On May 28, 2021, the Registrant entered into an employment agreement with Brandon Robinson to act as President of the Registrant. The employment agreement shall be for an indefinite period and may be terminated by Mr. Robinson or the Registrant at will.

The annual salary shall be as established by the Board of Directors and in force and effect as at the 28th day of May 2021, which is initially $275,000 and thereafter shall be such other amount as may be determined by the Board of Directors in its review of the annual salary in the fourth quarter of each fiscal year to be effective January 1 of the following year, or as otherwise adjusted during any given calendar year.

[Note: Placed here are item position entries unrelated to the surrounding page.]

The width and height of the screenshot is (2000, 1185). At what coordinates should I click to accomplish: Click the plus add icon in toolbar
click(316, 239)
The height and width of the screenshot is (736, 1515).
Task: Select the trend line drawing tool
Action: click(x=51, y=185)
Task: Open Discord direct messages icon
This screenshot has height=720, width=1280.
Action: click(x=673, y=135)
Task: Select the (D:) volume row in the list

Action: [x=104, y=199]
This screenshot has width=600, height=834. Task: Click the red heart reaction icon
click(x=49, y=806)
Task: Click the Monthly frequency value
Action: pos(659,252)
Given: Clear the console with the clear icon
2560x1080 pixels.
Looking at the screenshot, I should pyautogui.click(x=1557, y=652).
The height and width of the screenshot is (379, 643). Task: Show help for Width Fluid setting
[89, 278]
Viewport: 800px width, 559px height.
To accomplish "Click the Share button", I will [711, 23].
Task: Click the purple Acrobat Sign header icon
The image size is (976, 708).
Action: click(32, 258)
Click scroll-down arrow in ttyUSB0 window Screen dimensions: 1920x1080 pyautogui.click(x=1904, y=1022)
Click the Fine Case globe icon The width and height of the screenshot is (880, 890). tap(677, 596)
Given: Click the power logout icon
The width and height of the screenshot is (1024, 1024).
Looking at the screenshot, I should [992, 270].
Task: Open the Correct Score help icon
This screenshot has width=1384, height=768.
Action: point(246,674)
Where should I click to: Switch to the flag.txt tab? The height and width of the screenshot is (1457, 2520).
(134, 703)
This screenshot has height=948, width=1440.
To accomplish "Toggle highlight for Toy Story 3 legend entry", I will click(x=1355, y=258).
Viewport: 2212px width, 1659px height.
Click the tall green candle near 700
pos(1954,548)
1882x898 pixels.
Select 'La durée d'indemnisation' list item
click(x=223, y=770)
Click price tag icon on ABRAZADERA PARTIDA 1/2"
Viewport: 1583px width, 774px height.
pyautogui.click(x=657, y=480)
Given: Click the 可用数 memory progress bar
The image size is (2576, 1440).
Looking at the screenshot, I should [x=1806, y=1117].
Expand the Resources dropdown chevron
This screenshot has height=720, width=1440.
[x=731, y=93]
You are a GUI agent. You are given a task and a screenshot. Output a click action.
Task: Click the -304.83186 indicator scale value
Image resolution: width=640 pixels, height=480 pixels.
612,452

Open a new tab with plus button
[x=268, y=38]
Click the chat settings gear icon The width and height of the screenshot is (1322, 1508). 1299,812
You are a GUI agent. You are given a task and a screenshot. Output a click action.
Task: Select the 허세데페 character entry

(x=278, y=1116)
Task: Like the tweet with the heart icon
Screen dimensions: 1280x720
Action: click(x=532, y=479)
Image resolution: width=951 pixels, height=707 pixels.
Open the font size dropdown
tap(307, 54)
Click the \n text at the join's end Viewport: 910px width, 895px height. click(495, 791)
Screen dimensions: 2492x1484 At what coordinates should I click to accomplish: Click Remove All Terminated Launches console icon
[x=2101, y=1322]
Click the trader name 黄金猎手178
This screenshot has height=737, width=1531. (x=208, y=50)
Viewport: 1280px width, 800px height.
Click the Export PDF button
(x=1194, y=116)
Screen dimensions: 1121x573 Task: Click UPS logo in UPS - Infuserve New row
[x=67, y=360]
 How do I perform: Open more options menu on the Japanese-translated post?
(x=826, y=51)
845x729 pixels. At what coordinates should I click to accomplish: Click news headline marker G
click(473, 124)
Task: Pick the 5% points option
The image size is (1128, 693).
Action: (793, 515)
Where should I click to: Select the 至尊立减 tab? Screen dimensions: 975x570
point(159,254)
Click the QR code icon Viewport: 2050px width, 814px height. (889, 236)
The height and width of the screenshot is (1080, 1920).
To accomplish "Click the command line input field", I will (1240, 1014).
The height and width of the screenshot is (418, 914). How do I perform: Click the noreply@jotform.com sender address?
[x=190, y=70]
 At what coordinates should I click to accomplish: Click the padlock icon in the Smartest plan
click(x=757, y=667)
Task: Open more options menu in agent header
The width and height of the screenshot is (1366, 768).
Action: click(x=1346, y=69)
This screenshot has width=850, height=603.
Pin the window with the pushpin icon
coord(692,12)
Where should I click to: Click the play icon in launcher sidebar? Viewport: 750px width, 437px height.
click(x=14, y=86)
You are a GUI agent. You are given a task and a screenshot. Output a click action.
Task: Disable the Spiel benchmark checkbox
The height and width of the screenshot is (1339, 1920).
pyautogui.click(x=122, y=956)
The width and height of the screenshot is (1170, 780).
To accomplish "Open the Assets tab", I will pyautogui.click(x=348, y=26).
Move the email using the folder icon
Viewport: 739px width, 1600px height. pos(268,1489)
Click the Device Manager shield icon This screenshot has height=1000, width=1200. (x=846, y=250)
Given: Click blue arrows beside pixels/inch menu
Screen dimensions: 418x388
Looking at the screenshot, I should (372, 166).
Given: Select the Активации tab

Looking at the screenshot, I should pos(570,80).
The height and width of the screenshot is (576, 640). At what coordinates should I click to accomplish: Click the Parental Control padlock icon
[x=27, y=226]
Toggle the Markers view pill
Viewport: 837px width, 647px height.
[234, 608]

From time to time, the Board of Directors may decide to allocate funds based on performance of Mr. Robinson into a management bonus. The timing, amount and other factors involved in such a decision are solely at the discretion of the Board of Directors and the Compensation Committee Chair.

In addition, subject to the approval of the Board of Directors, Mr. Robinson will be granted common stock and/or options. The option will be granted under stock plan (as amended from time to time, the Plan) and related stock option documents. The option will have an exercise price per share equal to the fair market value of one share of common stock on the date of grant, as determined by the Board of Directors. As a condition of receipt of the option, Mr. Robinson will be required to sign standard form of stock option agreement (the Option Agreement) and the option will be subject to the terms and conditions of the plan, the option agreement and the employment agreement. The option will vest over a three-year period from the effective date subject to Mr. Robinson's continued service.

Mr. Robinson shall also receive medical and dental benefits and any other benefits which may be made available to employees or other executives of the Registrant from time to time during the term of the employment agreement, including but not limited to life or disability insurance and pension benefits.